» Excerpted data
+---+

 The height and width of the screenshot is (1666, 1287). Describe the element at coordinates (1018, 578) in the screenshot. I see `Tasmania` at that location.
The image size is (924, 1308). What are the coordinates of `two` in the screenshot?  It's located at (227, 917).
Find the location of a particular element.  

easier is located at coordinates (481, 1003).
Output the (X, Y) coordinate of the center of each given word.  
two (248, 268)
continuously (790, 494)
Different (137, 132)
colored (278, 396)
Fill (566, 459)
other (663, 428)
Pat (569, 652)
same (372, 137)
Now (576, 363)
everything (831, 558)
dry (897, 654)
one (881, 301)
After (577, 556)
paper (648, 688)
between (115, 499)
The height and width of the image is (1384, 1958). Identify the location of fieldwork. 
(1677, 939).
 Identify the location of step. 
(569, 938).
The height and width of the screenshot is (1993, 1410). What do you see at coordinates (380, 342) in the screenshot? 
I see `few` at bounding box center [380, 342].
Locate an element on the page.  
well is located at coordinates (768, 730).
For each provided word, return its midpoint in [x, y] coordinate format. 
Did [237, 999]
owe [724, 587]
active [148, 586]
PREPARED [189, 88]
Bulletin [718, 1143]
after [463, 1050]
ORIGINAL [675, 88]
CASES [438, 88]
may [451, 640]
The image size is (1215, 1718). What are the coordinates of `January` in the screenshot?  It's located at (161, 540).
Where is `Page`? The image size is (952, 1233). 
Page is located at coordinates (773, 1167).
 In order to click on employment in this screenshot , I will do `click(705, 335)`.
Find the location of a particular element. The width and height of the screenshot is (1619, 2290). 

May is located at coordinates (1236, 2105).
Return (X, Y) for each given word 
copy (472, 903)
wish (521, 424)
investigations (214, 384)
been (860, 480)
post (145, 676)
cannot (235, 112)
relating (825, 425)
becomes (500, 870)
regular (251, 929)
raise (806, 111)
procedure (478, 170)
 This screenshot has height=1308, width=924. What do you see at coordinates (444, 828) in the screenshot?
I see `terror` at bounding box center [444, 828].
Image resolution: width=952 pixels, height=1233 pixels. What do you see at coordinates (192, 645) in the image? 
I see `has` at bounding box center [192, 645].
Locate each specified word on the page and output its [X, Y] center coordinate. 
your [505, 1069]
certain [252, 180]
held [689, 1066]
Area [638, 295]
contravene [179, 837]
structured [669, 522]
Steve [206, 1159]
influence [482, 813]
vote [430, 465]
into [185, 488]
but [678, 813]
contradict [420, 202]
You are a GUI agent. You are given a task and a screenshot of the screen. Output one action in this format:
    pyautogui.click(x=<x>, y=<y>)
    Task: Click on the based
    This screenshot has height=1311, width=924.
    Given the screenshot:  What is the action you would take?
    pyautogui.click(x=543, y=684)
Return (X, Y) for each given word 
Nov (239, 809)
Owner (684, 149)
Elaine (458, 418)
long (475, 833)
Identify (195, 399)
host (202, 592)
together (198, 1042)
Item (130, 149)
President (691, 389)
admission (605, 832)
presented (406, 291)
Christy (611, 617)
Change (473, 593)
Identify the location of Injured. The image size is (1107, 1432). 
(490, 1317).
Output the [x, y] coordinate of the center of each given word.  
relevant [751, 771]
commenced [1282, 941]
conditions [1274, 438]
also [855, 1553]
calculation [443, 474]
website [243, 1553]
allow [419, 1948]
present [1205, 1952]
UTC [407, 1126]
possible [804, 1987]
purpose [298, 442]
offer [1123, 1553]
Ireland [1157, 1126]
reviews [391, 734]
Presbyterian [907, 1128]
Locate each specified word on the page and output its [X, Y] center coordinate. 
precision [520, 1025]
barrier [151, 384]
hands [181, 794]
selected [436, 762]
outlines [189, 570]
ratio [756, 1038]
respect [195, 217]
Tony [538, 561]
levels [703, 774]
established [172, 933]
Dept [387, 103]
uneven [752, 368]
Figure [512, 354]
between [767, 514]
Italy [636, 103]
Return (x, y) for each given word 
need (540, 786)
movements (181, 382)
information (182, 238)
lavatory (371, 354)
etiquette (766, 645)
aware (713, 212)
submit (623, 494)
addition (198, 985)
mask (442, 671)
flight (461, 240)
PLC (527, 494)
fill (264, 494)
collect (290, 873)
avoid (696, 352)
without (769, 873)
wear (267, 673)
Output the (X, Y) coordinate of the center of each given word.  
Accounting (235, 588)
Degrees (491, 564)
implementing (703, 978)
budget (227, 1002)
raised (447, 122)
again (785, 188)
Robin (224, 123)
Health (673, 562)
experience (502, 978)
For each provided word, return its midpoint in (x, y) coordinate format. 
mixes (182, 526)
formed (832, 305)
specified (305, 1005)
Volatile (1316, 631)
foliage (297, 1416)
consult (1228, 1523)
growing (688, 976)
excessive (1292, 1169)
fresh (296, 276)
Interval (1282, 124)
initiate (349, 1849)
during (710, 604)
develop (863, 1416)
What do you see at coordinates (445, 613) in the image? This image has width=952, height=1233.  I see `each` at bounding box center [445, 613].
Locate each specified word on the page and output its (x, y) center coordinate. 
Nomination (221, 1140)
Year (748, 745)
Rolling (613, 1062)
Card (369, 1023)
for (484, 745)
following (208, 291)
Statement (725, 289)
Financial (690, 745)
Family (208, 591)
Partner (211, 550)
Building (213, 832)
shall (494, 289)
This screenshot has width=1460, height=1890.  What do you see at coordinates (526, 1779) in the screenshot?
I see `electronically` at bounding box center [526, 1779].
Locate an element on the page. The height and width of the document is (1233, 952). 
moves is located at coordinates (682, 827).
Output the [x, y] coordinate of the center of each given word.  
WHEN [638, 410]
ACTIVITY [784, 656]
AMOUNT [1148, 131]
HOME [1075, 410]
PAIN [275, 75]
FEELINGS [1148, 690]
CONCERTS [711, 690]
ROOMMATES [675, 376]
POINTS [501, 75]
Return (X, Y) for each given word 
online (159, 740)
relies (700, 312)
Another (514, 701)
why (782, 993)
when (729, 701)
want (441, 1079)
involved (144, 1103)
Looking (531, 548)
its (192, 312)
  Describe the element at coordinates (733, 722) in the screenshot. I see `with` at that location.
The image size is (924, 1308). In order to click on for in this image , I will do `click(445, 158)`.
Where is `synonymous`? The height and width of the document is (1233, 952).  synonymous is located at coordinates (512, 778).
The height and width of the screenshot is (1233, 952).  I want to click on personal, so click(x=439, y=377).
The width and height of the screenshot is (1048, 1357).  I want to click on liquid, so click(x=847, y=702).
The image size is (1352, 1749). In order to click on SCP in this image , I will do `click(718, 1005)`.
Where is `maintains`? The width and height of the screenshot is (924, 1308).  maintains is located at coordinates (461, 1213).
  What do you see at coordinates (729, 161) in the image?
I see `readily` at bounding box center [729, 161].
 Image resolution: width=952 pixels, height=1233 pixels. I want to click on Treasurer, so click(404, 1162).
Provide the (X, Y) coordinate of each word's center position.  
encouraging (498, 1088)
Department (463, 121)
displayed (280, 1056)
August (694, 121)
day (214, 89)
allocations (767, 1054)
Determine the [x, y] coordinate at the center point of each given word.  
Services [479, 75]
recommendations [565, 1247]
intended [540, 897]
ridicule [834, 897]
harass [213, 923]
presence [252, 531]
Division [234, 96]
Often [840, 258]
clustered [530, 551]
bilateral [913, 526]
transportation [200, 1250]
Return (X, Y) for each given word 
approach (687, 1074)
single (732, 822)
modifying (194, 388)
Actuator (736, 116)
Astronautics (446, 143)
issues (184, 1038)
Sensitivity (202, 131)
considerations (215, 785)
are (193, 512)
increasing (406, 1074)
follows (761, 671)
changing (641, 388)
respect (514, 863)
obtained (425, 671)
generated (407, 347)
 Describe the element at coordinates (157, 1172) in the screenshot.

+---+

» Task objective
Copy word for word the stretch of the data from the line containing "respect (514, 863)" through the end of the data.

» Exercise result
respect (514, 863)
obtained (425, 671)
generated (407, 347)
 Describe the element at coordinates (157, 1172) in the screenshot.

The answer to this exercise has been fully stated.